FROM THE EDITOR
I want to thank you for reading this content that is part of 2023’s first Osceola News-Gazette edition.
2022 flew by and blew through – like a hurricane. (Yeah, I get it, still not funny.) And, here we are, rummaging around to find a new wall calendar.
I’ve long thought we mark time in odd ways. Sunday’s midnight was apparently much more important than Saturday’s or Monday’s – all you had to do was listen to the sky.
The last week of December is always a fair time to look back on the past year, which we did last issue. As I put that together, I added it up, and if you vacuum up Ian’s floodwaters, the successes about outweighed the tragedies.
Those were the stories we were able to report and provide, the ones that thousands of you read each week. Our analytics showed that you read enough in 2022 to generate more page hits at AroundOsceola. com than in any other year ever – including the “daily COVID update” year of 2020. In September, with your help, we reached the plateau of 100,000 hits in a month for the first time.

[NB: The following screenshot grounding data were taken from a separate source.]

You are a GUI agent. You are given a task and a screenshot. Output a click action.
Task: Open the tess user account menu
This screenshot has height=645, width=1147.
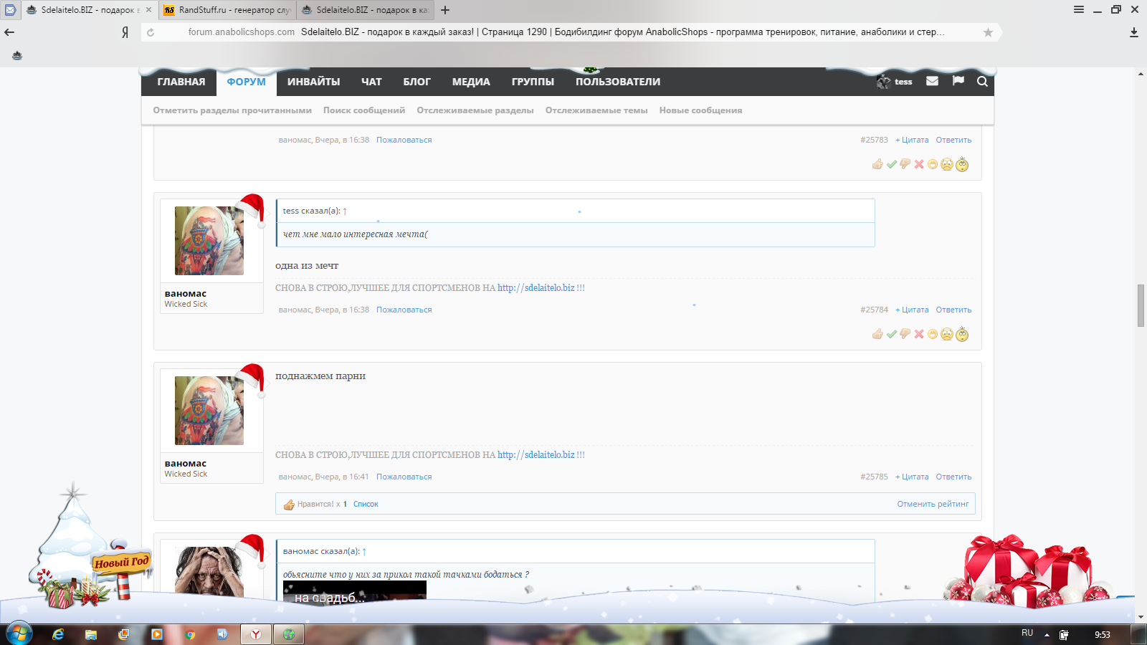[895, 82]
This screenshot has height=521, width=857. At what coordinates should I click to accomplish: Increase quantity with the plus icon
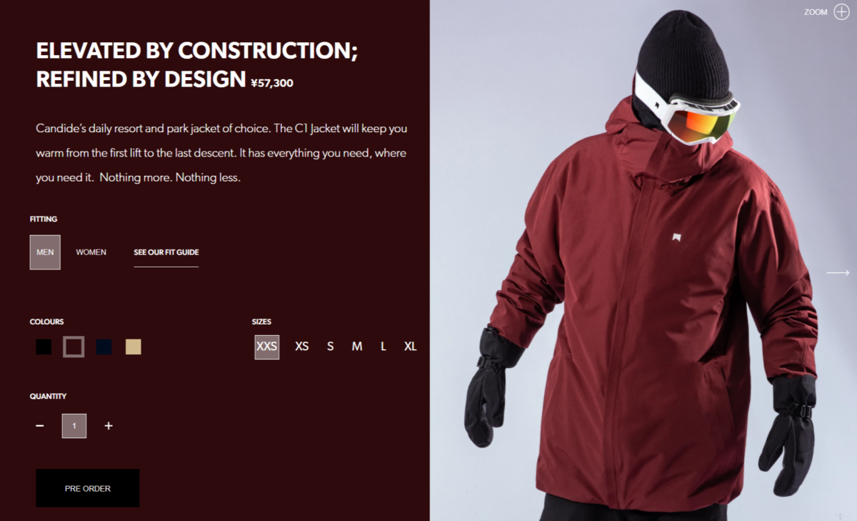tap(109, 426)
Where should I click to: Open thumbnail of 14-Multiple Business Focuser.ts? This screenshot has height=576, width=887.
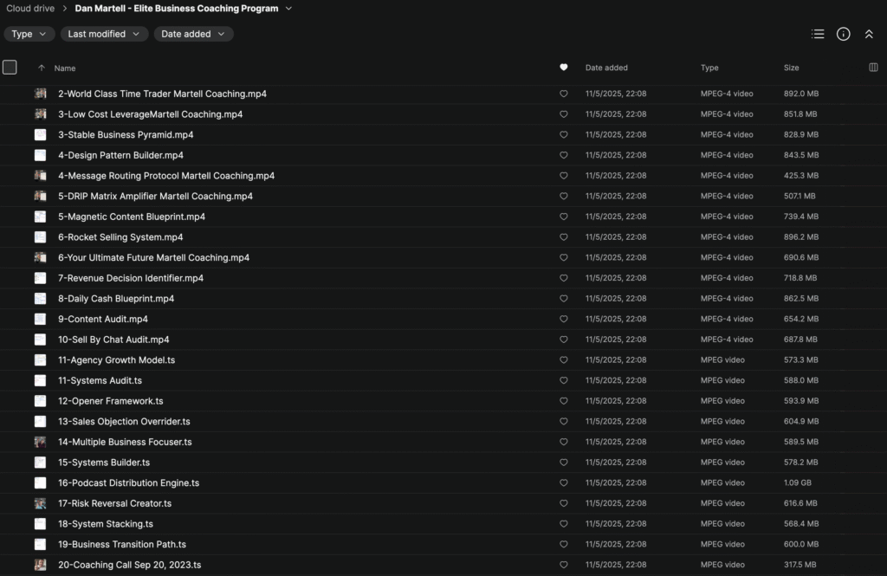pyautogui.click(x=41, y=442)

We cover and publish the stories we feel best benefit the wide cross-section of our readership. There’s important stuff in those headlines, proving to us that some things are important to you when you leave the house.
And other things are even more important when you walk back in the door.

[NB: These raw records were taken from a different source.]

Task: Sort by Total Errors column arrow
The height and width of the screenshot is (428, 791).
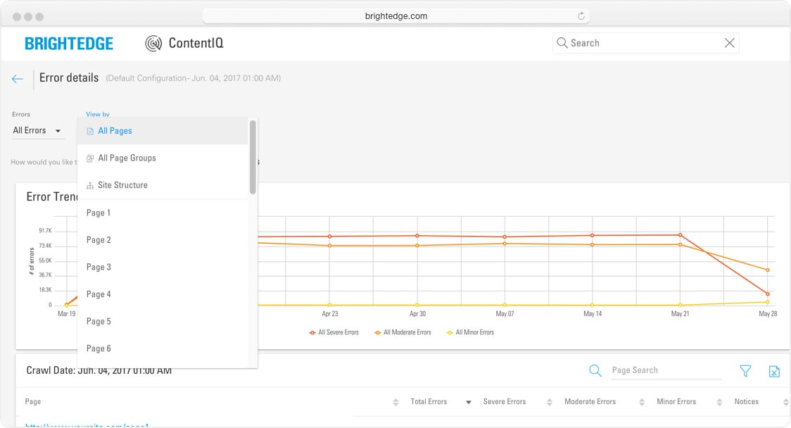Action: coord(468,402)
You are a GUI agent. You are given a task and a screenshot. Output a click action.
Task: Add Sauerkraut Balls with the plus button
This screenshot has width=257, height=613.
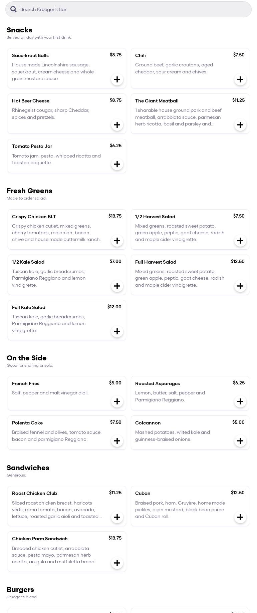pos(117,79)
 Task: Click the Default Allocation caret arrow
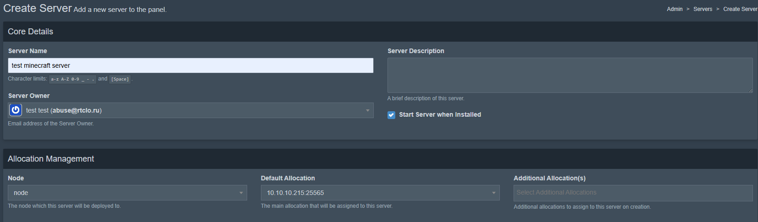494,193
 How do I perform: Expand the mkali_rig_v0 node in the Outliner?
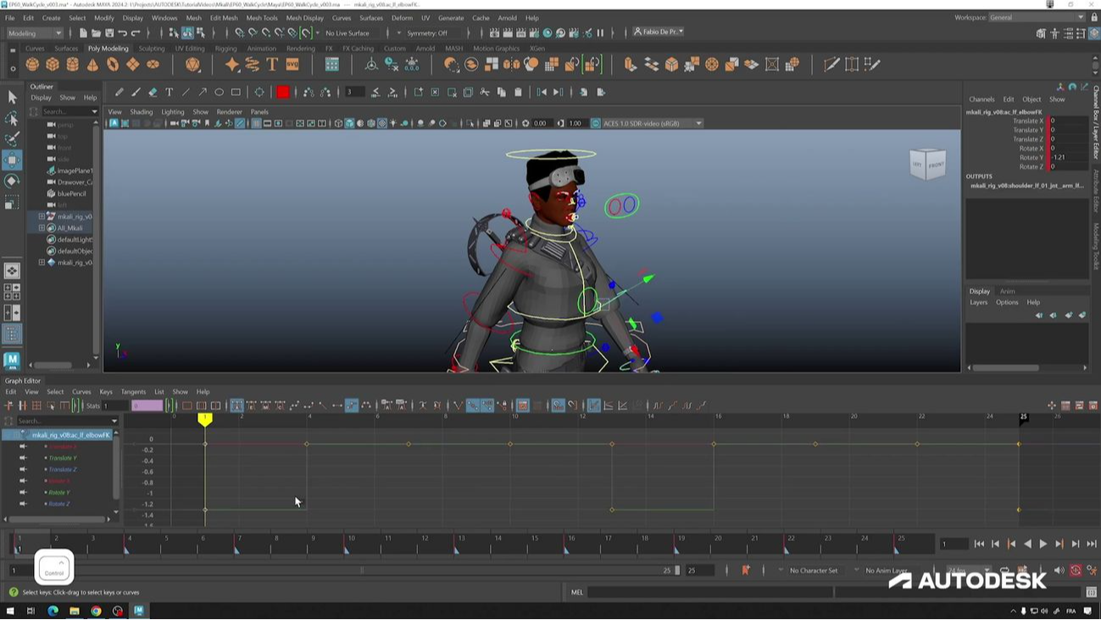coord(42,216)
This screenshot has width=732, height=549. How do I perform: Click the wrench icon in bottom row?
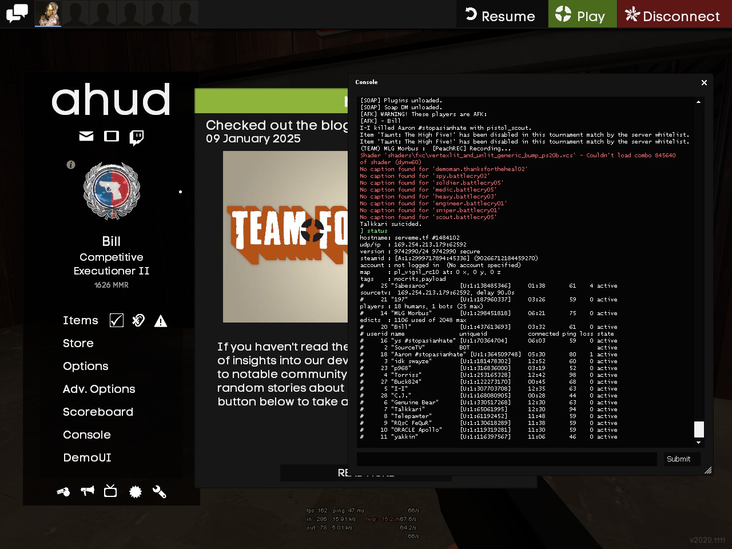[x=159, y=491]
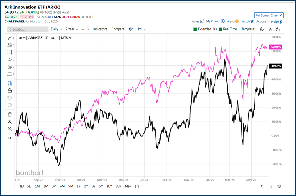Zoom out with the magnifier icon
Viewport: 296px width, 196px height.
10,129
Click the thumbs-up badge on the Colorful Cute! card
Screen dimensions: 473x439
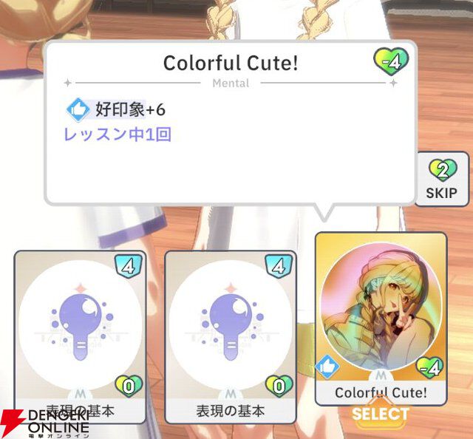pos(327,367)
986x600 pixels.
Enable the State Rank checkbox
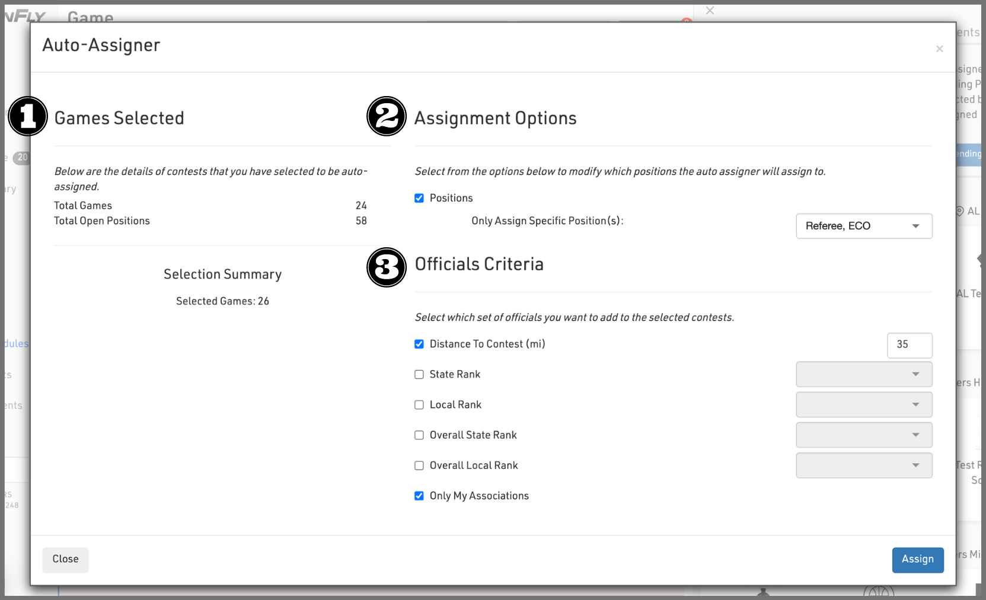pyautogui.click(x=419, y=375)
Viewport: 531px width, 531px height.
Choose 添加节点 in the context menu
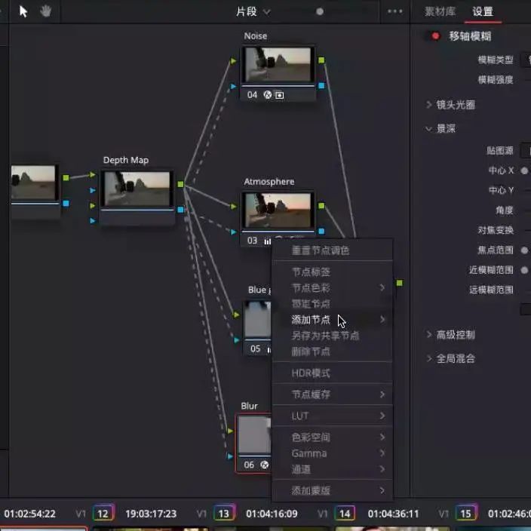(311, 320)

You have rent payments and mortgages; car loans; utility bills; student loans maybe. The kids have “school stuff” and “sports stuff”. Nearly all the decisions made locally affect all of that. It’s our duty to make sure you know about it.
I also know there are stories in our community we don’t get to tell. There are the warrior moms – like my wife Carrie, who I don’t know whether to call a saint or a martyr for working her job and keeping our house and kids from spinning out of control, all while having to put up with my crusty butt that isn’t home until late some nights. I have another good friend who does all that, while advocating for everyone else’s children, making sure they get all the help they should get in our schools. Then there are the dads I know who are working two jobs to keep it all afloat.

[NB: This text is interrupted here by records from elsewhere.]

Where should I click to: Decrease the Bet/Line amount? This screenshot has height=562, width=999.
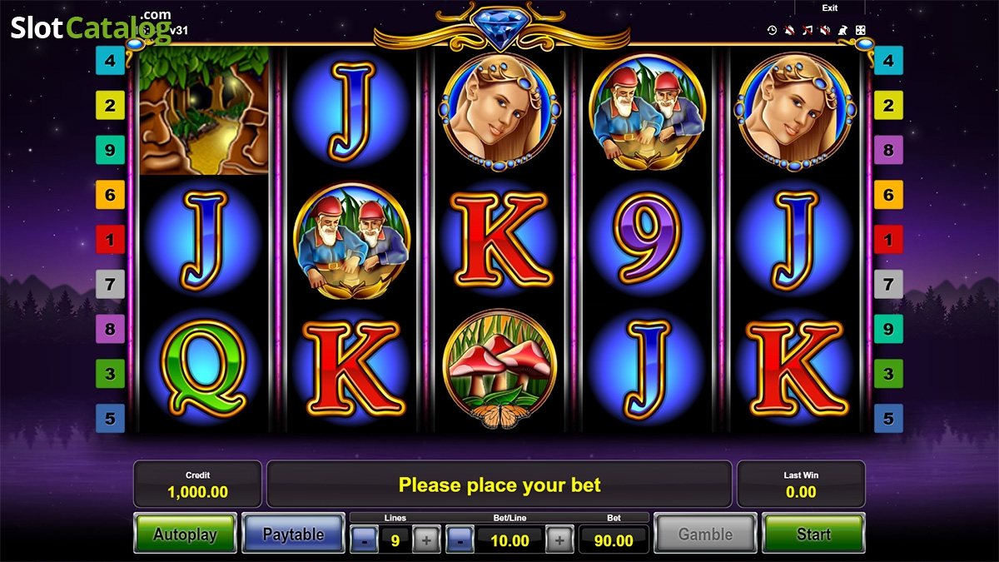pos(460,540)
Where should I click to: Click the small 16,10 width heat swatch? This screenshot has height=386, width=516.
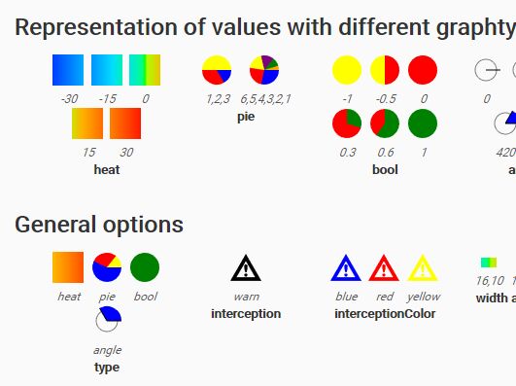489,263
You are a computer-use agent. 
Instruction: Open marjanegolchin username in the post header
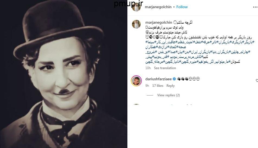158,7
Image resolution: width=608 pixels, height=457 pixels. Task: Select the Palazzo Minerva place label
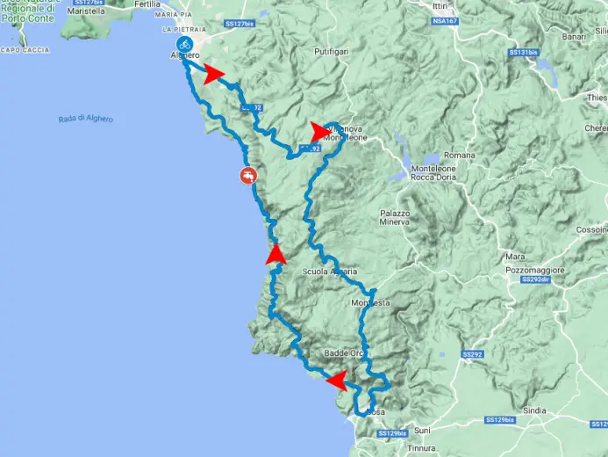pyautogui.click(x=395, y=217)
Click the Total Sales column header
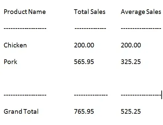Image resolution: width=163 pixels, height=125 pixels. [x=90, y=12]
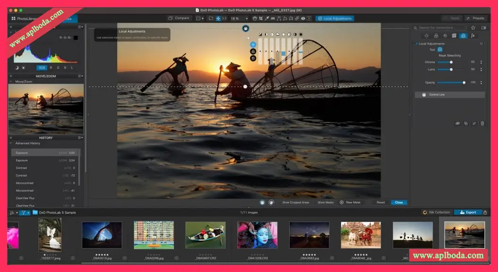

You all deserve a headline for running a race with no finish line. You’re the real front-page news, and I wish you a 2023 that has you smiling, and success outweighs tragedy—I mean, failure (that sounds “less bad”) — when we do this again in 12 months.
So, as you write your 2023 headlines:
May your faith be bigger than your fears.
May you find a conscience in someone you can talk to.
May you accept the good things for what they are, recognize the bad things as a need for change, and feel the wisdom to know the difference.
May you feel the power of persistence – the courage to continue doing something, even though it is difficult or challenging.
And, while you’re at it, can you find me a new calendar?